[컬렉션에서 추출한 데이터]
•••••

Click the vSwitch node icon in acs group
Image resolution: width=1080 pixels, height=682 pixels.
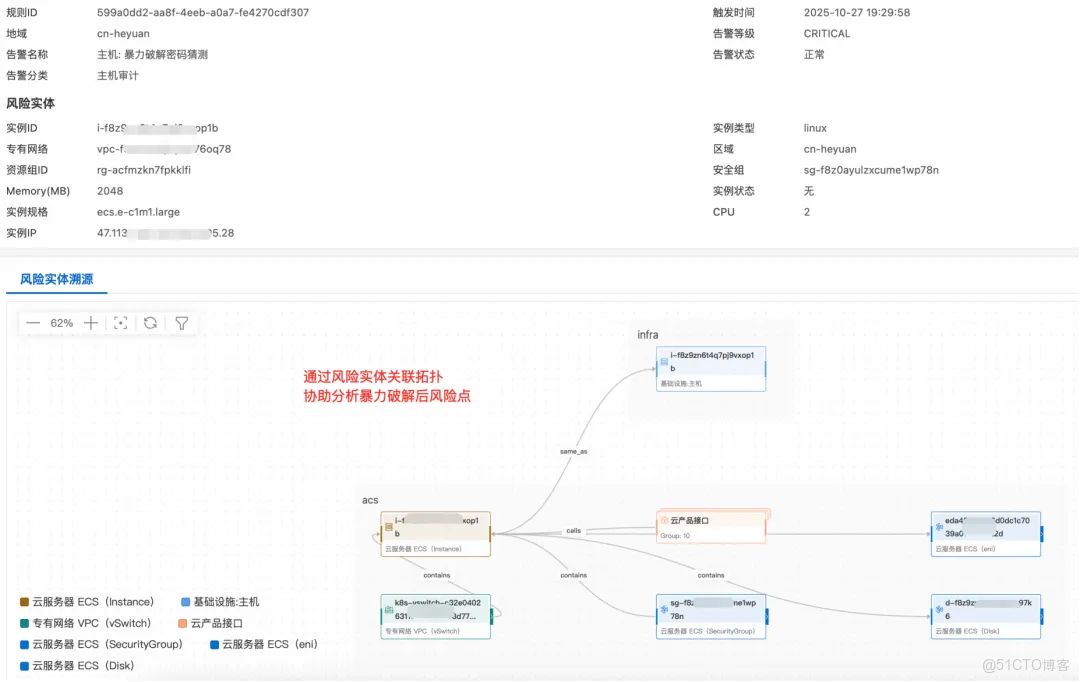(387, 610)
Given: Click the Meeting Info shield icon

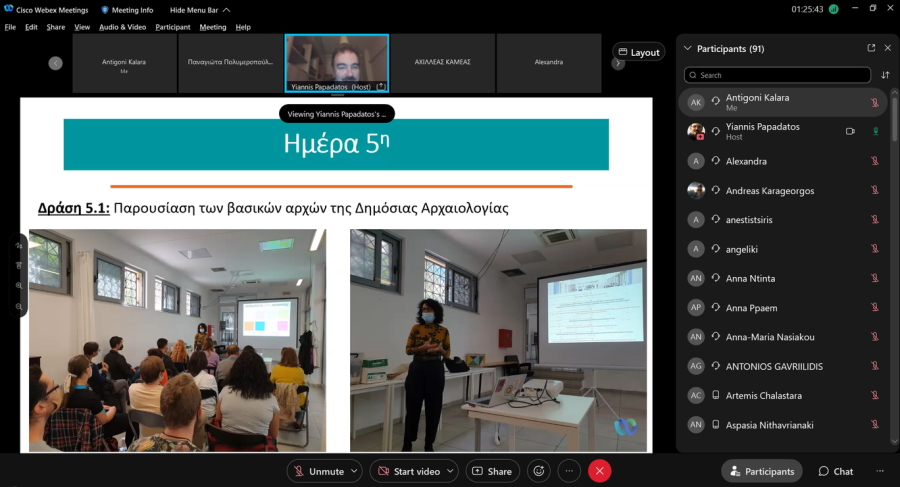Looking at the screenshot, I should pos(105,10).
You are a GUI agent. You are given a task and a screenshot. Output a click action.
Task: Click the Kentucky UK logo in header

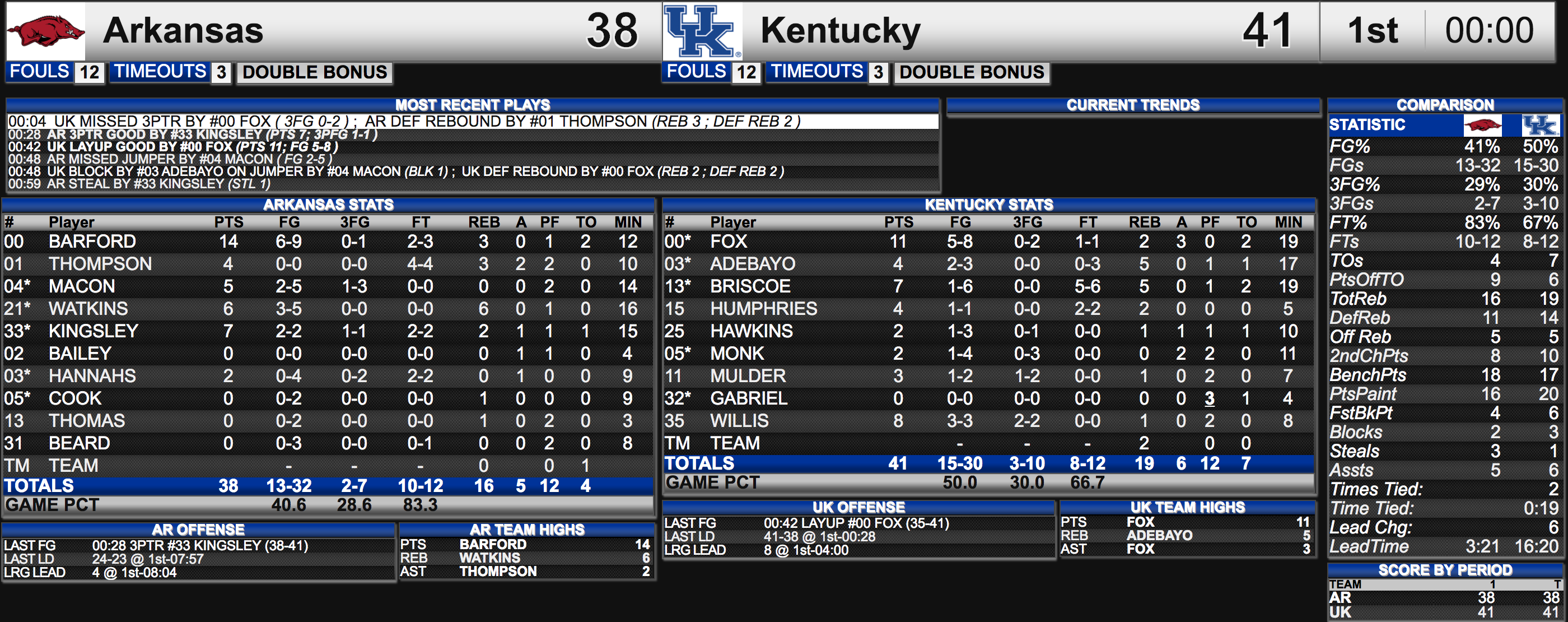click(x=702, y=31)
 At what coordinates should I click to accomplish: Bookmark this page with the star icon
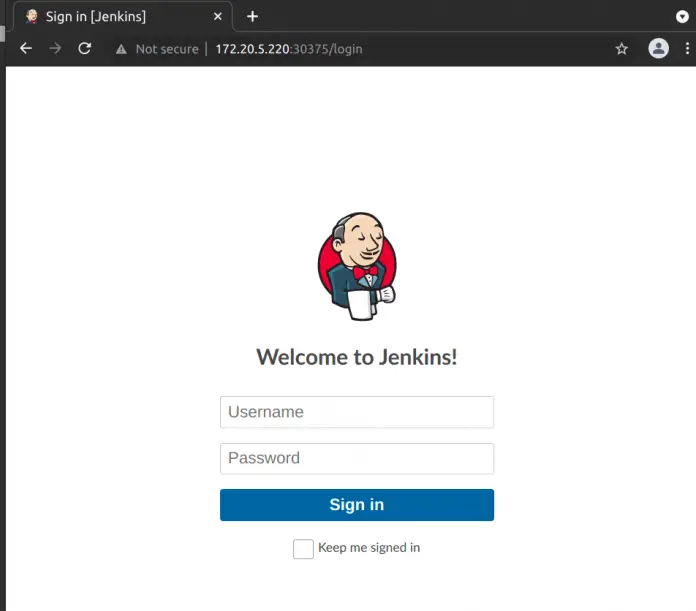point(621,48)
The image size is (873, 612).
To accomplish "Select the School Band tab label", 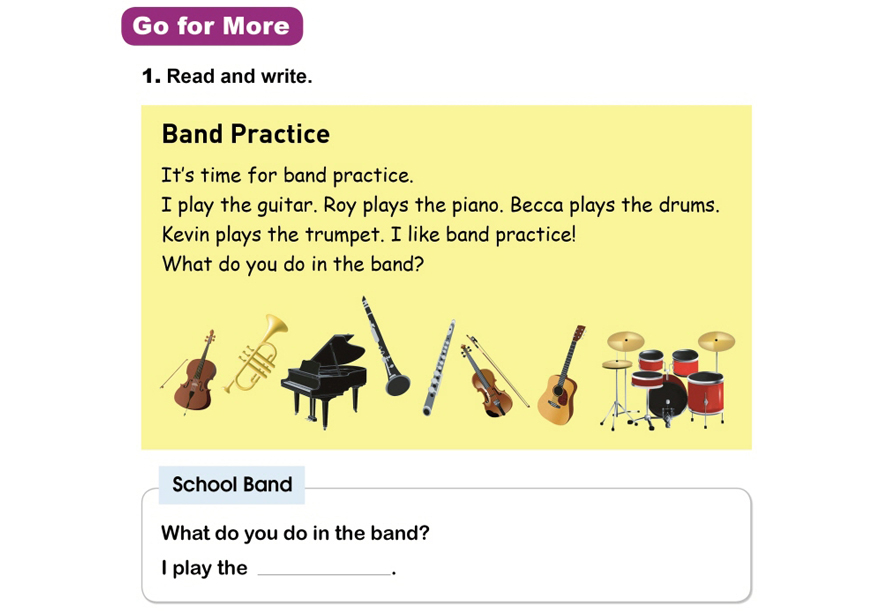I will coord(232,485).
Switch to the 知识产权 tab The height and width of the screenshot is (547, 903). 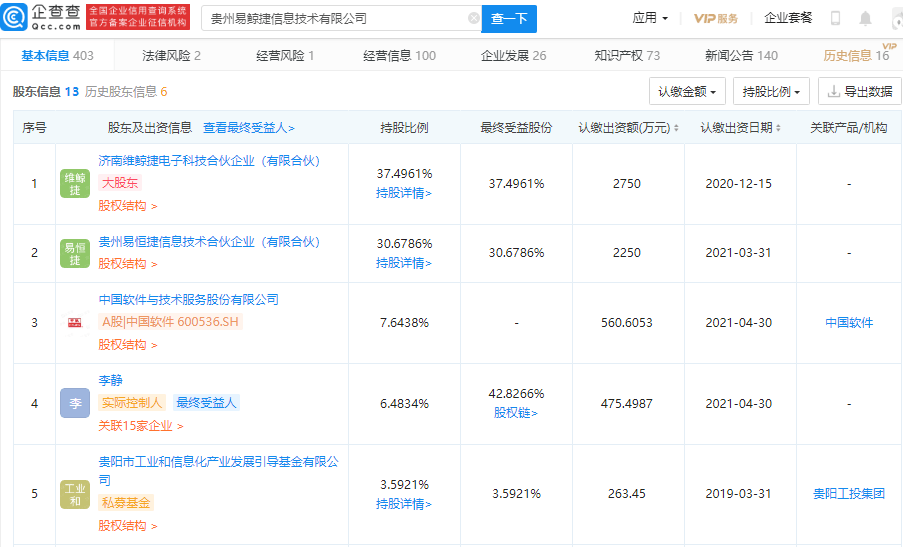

•••••

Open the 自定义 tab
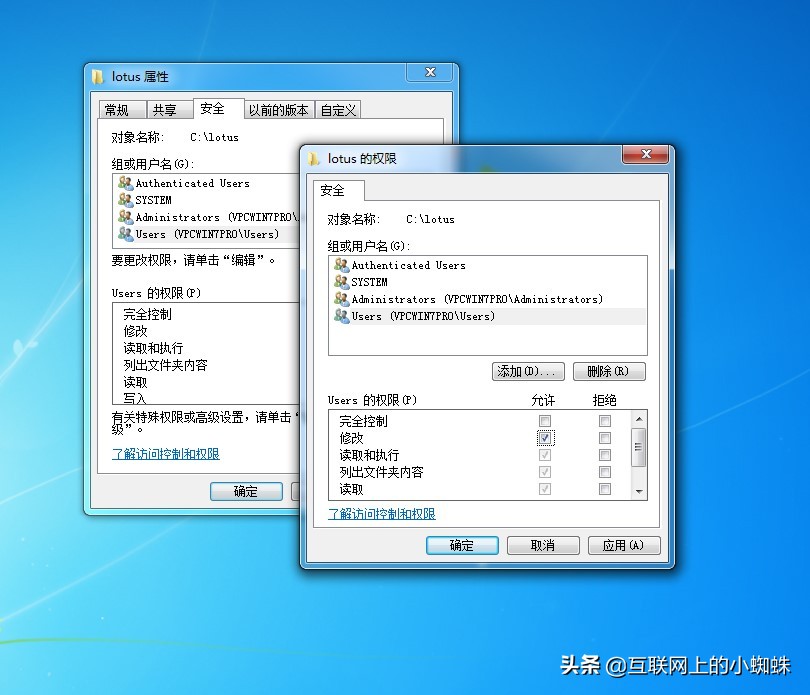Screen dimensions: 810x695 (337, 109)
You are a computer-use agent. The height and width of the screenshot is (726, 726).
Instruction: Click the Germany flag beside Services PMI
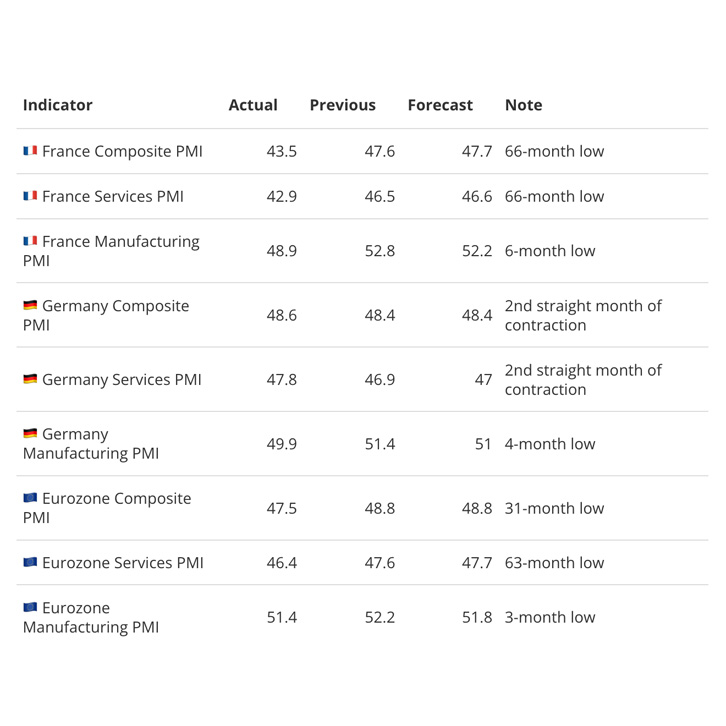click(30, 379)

•••••

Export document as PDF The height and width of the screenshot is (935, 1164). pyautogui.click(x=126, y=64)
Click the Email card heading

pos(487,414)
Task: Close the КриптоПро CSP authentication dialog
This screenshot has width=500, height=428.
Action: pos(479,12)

•••••

§ 해야 할 일
"Export document as" 문구가 들어 있는 줄에서 시작해 "pos(487,414)" 문구가 들어 있는 줄에서 끝나는 부분만 다시 적되, "Email" 대신 "Profile" 표현으로 바꾸고 나머지는 그대로 두어 주세요.

§ 최종 결과
Export document as PDF The height and width of the screenshot is (935, 1164). pyautogui.click(x=126, y=64)
Click the Profile card heading

pos(487,414)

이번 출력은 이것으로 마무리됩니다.